I wanted to see if removing the time limit had an impact on:
- Time spent taking the test
- Pressure felt from the test
In my instance, knowing the outcome of the test (did they pass or not, do they end up being hired, etc), did not influence either of those pieces of data. While that extra info would be interesting, it would not help me answer my core questions. As a result, I felt anonymous was the best choice.

Are people actually more honest in an anonymous survey?

This decision relied on my assumption that people were more honest in an anonymous survey. I figured someone had thought about and researched this before.

A quick search turned up the The Impact of Anonymity on Responses to Sensitive Questions by Anthony D. Ong and David J. Weiss, published in the Journal of Applied Social Psychology in 2000.

They designed a study where they knew if people had cheated on a test or not, then asked them if they cheated under confidentiality vs anonymity. In confidentiality only 25% told the truth, while 75% told the truth under anonymity.

The really interesting (and funny) part is how they designed the study. Basically, they wanted to see if people would self-report cheating in a scenario where they could tell if a person had actually cheated or not. 😈

They told people they’d get $25 if they got a score better than 17/20 on a test with really difficult words. There was a dictionary amongst some books set out that the participant could access, but they didn’t mention this. They would know if the person cheated based on if the dictionary was moved or if a bookmark in it ended up in a different spot.

Then, the pièce de résistance:

In order to ensure that the words would be difficult enough to inspire cheating, we made up the last three words.
The Impact of Anonymity on Responses to Sensitive Questions. p. 1698

The whole study is quite clever and funny. It’s well worth a read.

Anonymous is Best for Honesty

In the end, I went with an anonymous survey because I needed to be able to trust the self-reported time and pressure results as much as possible. Anonymous surveys are more reliable in this sense, and the extra info gleaned from a confidential survey would not have helped me determine the core goal of the study.
November 25, 2020
The Bias of Timed Code Tests

I clearly remember the code test when going through the hiring process at Automattic. As someone with imposter syndrome and anxiety, the thought of having my code under a microscope, and confirming my fear of not being a “real” developer, isn’t exactly my idea of a fun time.

But, I made it through, and was hired as a JavaScript Engineer last year.

I recently switched over to the Hiring team, and my first task was to go through the code test again. The first time may have been stressful, but this time would be different, wouldn’t it?

After all, I’d done the test before and there was no way for me to fail now. No pressure, no stress, right?

Nope! I still felt extremely anxious doing the test.

This made me wonder: Why did I still feel so much anxiety and pressure when I could have failed miserably and still been fine?

The Psychology of Time Limited Tests

In the instructions of our code test, we recommend a 6 hour time limit:

We ask that you spend around 6 hours on this test (not counting any needed setup and/or research time) and that you complete it within one week of the test being sent to you. To be clear, please do not spend a full week of work on this. We don’t want to take up too much of your time.

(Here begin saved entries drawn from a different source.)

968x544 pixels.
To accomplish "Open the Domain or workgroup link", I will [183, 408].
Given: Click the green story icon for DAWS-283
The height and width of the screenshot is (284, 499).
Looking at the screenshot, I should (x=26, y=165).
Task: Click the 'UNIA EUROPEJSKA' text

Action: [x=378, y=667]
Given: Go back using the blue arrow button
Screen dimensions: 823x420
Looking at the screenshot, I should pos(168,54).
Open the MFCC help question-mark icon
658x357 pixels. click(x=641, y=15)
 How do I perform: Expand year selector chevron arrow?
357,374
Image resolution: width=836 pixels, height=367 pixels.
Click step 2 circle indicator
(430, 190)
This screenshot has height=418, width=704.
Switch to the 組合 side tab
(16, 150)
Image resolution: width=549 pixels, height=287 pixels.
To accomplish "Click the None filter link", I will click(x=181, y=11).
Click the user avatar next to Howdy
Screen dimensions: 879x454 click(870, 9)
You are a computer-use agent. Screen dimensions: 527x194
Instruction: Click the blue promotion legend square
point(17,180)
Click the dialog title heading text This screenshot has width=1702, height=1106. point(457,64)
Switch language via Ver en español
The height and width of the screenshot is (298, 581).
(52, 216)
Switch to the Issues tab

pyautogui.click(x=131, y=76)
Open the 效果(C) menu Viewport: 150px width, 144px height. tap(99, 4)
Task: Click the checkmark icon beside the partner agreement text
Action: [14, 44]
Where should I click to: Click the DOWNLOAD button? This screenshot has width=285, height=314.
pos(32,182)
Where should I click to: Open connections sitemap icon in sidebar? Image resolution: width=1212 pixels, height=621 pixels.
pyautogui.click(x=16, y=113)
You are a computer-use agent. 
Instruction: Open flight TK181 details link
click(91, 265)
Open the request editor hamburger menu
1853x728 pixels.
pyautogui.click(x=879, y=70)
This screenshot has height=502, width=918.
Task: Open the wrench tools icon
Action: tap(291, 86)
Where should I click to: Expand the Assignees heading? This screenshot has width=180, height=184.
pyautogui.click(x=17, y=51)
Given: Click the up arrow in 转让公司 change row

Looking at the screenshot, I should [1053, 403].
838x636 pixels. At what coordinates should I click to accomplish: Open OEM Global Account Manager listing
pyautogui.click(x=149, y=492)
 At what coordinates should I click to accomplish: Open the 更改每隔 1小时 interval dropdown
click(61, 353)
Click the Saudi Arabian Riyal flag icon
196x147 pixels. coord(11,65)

Even though it’s a recommendation, as soon as I read “6 hours,” a timer started clicking in the background of my mind.

I played armchair psychologist and looked up a paper on what time-limited tests do to performance and how valid they are for evaluation. The paper talked a lot about a timed test vs an untimed power test. Our code test would be more like a power test intended to evaluate deeper skills, but we impose a non-restrictive time limit.

tl;dr: Having a time-limit, even an artificial one, is biased and not so great for people’s performance.

Time-Limited Tests Are Less Reliable

“For nearly a century, we have known that students’ pace on an untimed power test does not validly reflect their performance.”

They make it clear early on that speed does not equal skill or knowledge in an area. This has been studied with students in psychology, engineering, chemistry, finance, and more. Performance under time does not help evaluation because, “putting time limits on power tests introduces irrelevant variance“

The, “for nearly a century part,” is backed-up too. From a study done in 1914, they say:

“If we seek to evaluate the complex ‘higher’ mental functions, speed is not the primary index of efficiency, as is borne out by the evidence that speed and intelligence are not very highly correlated.”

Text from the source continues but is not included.